The reaction was swift. The media, the public, and prominent political figures condemned the students for rationalizing atrocities against innocent people, including women, children, and the elderly. Harvard’s administration, long accustomed to toeing the radical line, hesitated for days before releasing a generic statement of condemnation and writing that “no student group—not even 30 student groups—speaks for Harvard University or its leadership.”
Meantime, former Harvard president Lawrence Summers expressed surprise, wondering on social media why the university could not “find anything approaching the moral clarity of Harvard statements after George Floyd’s death or Russia’s invasion of Ukraine.”
It is hard to believe that Summers is being sincere. As anyone in Harvard’s orbit would know—especially a long-time professor and former university president—the politics of decolonization, critical race theory, and anti-Israel agitation has been a staple of public life on that campus for decades. And it is not a cause driven solely by misguided students: administrators, department leaders, and prominent faculty have all developed it, institutionalized it, or at least publicly deferred to the radicals who did.
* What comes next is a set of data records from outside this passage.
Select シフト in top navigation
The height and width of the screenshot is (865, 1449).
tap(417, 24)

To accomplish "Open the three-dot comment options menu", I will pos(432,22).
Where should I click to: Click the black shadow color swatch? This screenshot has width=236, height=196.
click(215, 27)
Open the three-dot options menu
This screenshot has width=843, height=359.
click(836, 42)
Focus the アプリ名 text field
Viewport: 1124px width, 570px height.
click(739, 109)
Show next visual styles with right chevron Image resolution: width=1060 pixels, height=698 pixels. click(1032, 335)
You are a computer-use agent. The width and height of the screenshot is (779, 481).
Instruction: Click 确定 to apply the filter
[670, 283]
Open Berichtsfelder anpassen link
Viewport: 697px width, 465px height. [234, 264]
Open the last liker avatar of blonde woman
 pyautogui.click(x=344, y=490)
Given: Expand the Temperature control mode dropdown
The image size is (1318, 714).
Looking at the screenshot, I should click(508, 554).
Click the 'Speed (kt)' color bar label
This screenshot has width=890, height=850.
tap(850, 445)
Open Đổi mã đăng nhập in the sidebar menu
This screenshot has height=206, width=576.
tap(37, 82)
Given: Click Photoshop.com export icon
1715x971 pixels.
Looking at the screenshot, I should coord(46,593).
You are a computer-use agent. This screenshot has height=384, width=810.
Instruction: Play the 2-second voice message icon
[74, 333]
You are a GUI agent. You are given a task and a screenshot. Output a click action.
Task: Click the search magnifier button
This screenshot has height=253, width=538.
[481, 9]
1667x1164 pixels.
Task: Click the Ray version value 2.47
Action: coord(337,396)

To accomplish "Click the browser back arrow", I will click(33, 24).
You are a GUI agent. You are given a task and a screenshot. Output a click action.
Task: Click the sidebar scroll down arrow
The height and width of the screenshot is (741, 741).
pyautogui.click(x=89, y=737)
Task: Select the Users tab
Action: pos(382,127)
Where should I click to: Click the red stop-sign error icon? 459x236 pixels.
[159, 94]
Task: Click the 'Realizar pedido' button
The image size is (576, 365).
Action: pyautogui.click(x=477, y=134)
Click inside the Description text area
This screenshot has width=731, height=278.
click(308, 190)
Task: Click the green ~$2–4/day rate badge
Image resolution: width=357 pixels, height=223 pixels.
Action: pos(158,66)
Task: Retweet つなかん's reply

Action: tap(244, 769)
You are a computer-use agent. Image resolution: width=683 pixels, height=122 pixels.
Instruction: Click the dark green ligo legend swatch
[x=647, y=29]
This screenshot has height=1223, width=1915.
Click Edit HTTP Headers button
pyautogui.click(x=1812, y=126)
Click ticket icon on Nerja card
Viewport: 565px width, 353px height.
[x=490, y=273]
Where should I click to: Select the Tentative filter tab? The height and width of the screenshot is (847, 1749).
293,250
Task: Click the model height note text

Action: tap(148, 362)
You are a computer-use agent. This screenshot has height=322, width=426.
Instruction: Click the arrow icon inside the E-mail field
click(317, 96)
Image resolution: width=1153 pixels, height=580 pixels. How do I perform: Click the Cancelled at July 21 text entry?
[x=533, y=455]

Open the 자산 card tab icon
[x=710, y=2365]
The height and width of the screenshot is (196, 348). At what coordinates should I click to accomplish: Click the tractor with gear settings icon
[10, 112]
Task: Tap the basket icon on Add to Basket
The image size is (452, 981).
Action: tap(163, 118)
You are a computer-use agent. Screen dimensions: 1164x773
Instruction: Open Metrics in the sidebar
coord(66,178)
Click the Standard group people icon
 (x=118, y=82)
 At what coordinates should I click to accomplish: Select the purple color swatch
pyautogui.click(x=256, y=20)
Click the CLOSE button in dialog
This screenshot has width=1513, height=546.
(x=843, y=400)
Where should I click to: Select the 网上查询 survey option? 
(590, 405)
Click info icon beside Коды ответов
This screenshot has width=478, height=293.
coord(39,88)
One needs only to browse the current Harvard course catalog to see how deeply the rhetoric of “decolonization” has been embedded. One course, “Global Rebellion: Race, Solidarity, and Decolonization,” draws on critical ethnic studies, a subfield of critical race theory, and promises to promote “Black, Asian, Latinx, and Indigenous radicalism”—that is, left-wing ethnopolitics for everyone except whites and Jews. The goal, according to the course description, is to “discuss how BIPOC communities forged cross-racial, internationalist solidarities to rebel against global white supremacy.”